According to an Anandtech report, which cites that easy explanation from NVIDIA, the company was not truthful about specs of GTX 970, at launch. For example, the non-public document NVIDIA gave out to reviewers (which gives them detailed tech-specs), had clearly mentioned ROP count of the GTX 970 to be 64. Reviewers used that count in their reviews. TechPowerUp GPU-Z shows ROP count as reported by the driver, but it has no way of telling just how many of those "enabled" ROPs are "active." The media reviewing the card were hence led to believe that the GTX 970 was carved out by simply disabling three out of sixteen streaming multiprocessors (SMMs), the basic indivisible subunits of the GM204 chip, with no mention of other components like the ROP count, and L2 cache amount being changed from the GTX 980 (a full-fledged implementation of this silicon).
NVIDIA explained to Anandtech that there was a communication-gap between the engineers (the people who designed the GTX 970 ASIC), and the technical marketing team (the people who write the Reviewer's Guide document, and draw the block-diagram). This team was unaware that with "Maxwell," you could segment components previously thought indivisible, or that you could "partial disable" components.

It turns out that in addition to three SMX units being disabled (resulting in 1,664 CUDA cores), NVIDIA reduced the L2 cache (last-level cache) on this chip to 1.75 MB, down from 2 MB, and also disabled a few ROPs. The ROP count is effectively 56, and not 64. The last 8 ROPs aren't "disabled." They're active, but not used, because their connection to the crossbar is too slow (we'll get to that in a bit). The L2 cache is a key component of the "crossbar." Think of the crossbar as a town-square for the GPU, where the various components of the GPU talk to each other by leaving and picking-up data labeled with "from" and "to" addresses. The crossbar routes data between the four Graphics Processing Clusters (GPCs), and the eight memory controllers of 64-bit bus width each (which together make up its 256-bit wide memory interface), and is cushioned by the L2 cache.

The L2 cache itself is segmented, and isn't a monolithic slab of SRAM. Each of the eight memory controllers on the GM204 is ideally tied to its segment of the L2 cache. Also tied to these segments are segments of ROPs. With NVIDIA reducing the L2 cache amount by disabling one such segment. Its component memory controller is instead rerouted to the cache segment of a neighbouring memory controller. Access to the crossbar for that memory controller is hence slower. To make sure there are no issues caused to the interleaving of these memory controllers, adding up to the big memory amount figure that the driver can address, NVIDIA partitioned the 4 GB of memory to two segments. The first is 3.5 GB large, and is made up of memory controllers with access to their own segments of the L2; the second segment is 512 MB in size, and is tied to that memory controller which is rerouted.

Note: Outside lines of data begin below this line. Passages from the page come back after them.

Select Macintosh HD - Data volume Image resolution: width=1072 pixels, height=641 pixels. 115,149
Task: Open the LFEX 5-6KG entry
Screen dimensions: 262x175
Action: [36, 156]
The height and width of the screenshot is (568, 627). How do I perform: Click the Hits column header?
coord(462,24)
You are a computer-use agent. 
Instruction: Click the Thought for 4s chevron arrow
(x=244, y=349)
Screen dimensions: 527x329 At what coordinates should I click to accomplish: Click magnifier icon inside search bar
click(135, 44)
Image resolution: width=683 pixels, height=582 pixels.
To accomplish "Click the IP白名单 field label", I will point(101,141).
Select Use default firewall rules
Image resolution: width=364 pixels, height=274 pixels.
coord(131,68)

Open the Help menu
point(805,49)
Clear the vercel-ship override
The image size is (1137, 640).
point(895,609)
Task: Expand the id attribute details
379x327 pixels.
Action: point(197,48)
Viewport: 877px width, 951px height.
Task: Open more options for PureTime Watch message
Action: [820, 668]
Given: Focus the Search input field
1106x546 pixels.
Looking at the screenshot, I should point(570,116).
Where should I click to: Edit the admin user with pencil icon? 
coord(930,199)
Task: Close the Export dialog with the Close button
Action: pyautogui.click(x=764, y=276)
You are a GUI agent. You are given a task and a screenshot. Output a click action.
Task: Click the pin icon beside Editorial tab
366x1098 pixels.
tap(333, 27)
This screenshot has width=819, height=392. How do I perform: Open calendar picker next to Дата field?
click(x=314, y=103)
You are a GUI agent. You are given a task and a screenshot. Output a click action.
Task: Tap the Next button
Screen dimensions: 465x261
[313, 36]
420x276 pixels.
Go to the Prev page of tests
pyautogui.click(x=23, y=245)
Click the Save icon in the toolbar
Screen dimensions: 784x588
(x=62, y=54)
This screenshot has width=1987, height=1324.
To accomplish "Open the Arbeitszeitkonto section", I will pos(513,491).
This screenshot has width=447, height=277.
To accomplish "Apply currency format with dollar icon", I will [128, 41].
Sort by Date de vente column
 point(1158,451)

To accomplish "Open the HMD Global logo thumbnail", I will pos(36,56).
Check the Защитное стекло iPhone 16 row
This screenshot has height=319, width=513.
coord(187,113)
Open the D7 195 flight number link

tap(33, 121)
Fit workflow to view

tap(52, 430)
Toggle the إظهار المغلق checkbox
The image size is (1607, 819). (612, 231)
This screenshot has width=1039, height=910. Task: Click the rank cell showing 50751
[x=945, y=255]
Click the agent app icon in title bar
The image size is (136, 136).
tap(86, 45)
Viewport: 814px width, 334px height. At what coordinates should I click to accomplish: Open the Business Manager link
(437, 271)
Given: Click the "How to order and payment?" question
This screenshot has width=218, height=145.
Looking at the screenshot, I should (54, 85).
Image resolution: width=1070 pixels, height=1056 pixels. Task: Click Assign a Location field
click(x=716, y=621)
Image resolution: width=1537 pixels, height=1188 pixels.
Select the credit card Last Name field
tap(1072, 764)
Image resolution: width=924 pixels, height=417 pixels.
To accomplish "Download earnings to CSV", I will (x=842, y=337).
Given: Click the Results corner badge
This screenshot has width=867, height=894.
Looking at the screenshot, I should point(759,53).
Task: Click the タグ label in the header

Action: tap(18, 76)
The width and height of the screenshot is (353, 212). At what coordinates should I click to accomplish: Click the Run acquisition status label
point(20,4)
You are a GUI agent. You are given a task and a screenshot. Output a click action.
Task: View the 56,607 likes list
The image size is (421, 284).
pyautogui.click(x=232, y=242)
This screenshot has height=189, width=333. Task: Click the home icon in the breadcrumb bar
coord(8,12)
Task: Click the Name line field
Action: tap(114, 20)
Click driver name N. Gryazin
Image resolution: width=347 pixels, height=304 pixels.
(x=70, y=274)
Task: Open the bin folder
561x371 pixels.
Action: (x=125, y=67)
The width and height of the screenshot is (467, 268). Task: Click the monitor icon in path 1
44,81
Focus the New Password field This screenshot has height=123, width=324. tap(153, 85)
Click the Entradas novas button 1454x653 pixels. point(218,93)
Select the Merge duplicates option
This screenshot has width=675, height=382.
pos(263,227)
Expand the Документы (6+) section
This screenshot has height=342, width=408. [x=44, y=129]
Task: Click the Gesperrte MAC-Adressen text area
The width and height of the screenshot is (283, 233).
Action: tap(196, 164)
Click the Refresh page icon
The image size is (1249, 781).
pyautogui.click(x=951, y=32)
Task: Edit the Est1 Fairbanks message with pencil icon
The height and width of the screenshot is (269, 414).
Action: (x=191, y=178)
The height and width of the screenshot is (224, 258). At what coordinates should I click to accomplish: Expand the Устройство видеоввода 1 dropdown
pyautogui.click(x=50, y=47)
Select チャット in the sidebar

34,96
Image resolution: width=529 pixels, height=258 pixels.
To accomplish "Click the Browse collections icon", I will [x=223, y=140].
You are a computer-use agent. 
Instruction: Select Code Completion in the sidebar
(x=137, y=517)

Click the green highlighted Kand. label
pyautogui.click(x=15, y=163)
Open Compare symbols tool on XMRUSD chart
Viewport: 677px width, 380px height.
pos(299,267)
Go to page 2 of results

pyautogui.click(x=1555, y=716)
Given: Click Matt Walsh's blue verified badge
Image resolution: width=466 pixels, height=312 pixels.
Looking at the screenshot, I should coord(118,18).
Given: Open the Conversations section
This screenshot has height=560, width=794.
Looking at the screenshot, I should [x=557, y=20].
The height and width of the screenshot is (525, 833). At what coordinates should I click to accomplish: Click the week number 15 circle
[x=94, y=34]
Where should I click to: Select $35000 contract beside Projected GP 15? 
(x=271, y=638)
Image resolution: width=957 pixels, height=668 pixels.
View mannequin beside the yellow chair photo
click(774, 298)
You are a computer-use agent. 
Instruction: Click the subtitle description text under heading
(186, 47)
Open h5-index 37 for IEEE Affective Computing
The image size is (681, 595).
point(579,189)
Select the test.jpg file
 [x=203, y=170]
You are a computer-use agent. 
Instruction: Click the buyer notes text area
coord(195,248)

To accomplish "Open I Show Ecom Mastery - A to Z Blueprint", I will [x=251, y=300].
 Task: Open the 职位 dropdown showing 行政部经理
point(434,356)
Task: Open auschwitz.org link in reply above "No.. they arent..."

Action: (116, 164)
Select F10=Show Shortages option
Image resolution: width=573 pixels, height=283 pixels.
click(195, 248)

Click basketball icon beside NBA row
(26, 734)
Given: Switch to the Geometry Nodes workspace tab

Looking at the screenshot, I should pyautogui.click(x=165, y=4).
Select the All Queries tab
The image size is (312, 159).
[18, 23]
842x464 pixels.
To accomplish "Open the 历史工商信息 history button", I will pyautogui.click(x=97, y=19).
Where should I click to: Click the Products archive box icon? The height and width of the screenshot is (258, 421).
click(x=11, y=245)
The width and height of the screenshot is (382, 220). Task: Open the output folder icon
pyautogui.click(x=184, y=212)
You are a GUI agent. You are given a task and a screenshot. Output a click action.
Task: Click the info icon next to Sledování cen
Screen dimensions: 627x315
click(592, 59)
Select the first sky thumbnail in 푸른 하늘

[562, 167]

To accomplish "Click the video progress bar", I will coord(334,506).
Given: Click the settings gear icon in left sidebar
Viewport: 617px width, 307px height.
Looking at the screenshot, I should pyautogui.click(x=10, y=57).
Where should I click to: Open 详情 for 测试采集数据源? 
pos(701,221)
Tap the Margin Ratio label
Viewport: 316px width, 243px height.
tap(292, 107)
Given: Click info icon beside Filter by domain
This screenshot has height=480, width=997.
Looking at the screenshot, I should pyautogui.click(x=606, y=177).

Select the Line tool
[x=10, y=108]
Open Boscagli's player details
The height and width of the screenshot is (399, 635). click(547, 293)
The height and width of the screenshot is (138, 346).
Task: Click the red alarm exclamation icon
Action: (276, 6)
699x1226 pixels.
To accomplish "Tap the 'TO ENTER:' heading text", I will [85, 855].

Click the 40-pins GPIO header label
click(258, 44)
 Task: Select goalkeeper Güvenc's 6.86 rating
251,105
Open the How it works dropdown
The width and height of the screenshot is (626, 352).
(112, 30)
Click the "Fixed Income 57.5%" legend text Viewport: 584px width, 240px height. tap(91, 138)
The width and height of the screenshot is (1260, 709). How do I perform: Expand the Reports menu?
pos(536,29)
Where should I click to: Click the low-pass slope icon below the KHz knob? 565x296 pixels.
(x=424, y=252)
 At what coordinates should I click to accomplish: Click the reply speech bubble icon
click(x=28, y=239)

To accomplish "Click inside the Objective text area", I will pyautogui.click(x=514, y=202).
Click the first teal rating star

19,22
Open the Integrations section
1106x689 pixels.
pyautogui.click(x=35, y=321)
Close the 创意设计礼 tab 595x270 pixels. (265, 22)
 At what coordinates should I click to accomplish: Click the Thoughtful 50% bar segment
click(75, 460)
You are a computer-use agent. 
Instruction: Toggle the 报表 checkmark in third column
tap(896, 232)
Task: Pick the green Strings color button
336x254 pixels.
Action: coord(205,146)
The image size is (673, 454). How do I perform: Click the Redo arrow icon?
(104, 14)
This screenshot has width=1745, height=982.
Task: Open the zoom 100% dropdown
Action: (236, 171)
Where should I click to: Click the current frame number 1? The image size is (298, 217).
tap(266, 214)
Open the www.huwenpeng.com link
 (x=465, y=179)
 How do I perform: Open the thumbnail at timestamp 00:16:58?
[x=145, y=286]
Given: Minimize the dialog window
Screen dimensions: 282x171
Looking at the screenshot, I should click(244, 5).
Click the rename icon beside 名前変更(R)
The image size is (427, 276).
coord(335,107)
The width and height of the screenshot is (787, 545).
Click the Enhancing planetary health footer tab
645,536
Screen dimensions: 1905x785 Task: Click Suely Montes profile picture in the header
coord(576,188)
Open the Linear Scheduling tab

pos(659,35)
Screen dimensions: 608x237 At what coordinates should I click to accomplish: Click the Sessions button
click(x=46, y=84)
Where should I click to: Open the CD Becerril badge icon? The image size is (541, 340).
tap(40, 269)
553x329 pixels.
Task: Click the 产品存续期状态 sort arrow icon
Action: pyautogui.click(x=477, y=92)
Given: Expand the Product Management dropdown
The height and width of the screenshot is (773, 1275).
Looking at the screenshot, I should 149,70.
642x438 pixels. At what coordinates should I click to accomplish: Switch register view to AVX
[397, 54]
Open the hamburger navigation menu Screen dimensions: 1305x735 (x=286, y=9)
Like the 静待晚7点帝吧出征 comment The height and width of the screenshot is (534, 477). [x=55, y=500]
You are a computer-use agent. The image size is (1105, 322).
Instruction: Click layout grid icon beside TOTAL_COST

The way this partitioning works, is that the 3.5 GB partition can't be read while the 512 MB one is being read. Only to an app that's actively using the entire 4 GB of memory, there will be a drop in performance, because the two segments aren't being read at the same time. The GPU is either addressing the 3.5 GB segment, or the 512 MB one. Hence, there's a drop in performance to be expected, again, for apps that use up the entire 4 GB of memory.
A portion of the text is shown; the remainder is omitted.